Potter had jumped in before the administrator could bully Farrow into submission. "And how can you say that, Hogan? She's been laid up for eight weeks waiting for parts that your service crews claim have to be saved for ships with higher seniority. And you want to send us to a rock that's over a year from Earth? We'll be spending the next six months burning fuel to get from one Alderson Point to the next and another half a year to get back."
"Your wages will accumulate, same as always. And you'll be reimbursed for your fuel expenditures."
Potter had given the administrator a sour smile. "Don't insult my intelligence, Hogan. You know as well as I that we can't come out ahead on this deal even if we hit the jackpot on a Survey Bonus." It had seemed like such a good idea for the crew to buy out Fast Eddie, once upon a time. .
Hogan had shifted in his chair, and for the first time Potter had noticed the sweat on the fat man's upper lip; he was very nervous about something. "Look, Farrow, Potter. Survey of this moon is very important to certain people. These people are eager to confirm the moon's habitability as soon as possible. I'm authorized to cancel all of the Fast Eddie's outstanding debts, return her to full operational status at no expense to you, and absorb all your operating costs for the duration of the mission."
Potter remembered listening to the very quiet air conditioning unit in Hogan's office hum for some time.
"Why?" Farrow had spoken first, surprising them both.
Hogan turned to the Fast Eddie's master, but Potter felt his attention on himself. "Wayforth Station is a hellhole; we both know that. It, and places like it, exist only because they sit at intersections of Alderson Points. The CoDominium has written: Wherever two or more Alderson Jump Points are gathered together, there also am I."
Potter shifted uncomfortably; he was not a very religious man, but he was pretty sure Farrow was, and he resented Hogan's sarcastic blasphemy in the presence of Fast Eddie's master. Hogan's attitude might also be taken as subversive by certain overzealous CoDo pers
ons.
"Wayforth sits at the center of six such jump Points," Hogan went on, leaning forward over his desk and steepling his fingers. "That makes it valuable, commercially and strategically. It connects to several of those Gold Rush worlds where all the other Survey Teams are even now making maps for the CoDo city planners and the corporate industrial developers. Earth-like worlds, easy to get to; prime stuff for the factions that can afford them, CoDo or otherwise. As for this moon, the Company wants to be sure it's not missing out on some lucrative mining potential; the Universities are still whining about a wildlife preserve; even the religious nuts are rallying under a common banner-Harmonies, they've started calling themselves-for a place to worship away from CoDo interference in their affairs. An out-of-the-way place like this moon appeals to all sorts of people by the very fact of its lack of easy access." Hogan leaned back, his bulk making the chair creak even in Wayforth's low gravity. "But there is another value to out-of-the-way places, too, gentlemen," he finished.
Potter had sighed. "I see," he had said, and he did.
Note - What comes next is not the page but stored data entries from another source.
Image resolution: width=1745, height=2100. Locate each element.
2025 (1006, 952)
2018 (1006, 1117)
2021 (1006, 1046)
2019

Out-of-the-way places were for putting things out of the way, and the things that were most often put out of the way in the CoDominium were people. Earth was still crowded, and the better colony worlds were taken, or their lobbyists were still able to resist forced refugee assignment in the Grand Senate.
And you had to put them somewhere, he knew.
Enter the CoDominium's Bureau of Relocation, BuReloc for short, and arguably the hardest-working bureaucracy in history. Bureloc moved product like there was no tomorrow, and its product was colonists. Sometimes the colonists were willing, more often they were not. But willing or not, they moved.
"Poor bastards," Potter had said, as he and Farrow signed the contract for the Survey order.
"Don't worry about your crew," Hogan had said. "Better they have something to do for two years than sit around idle."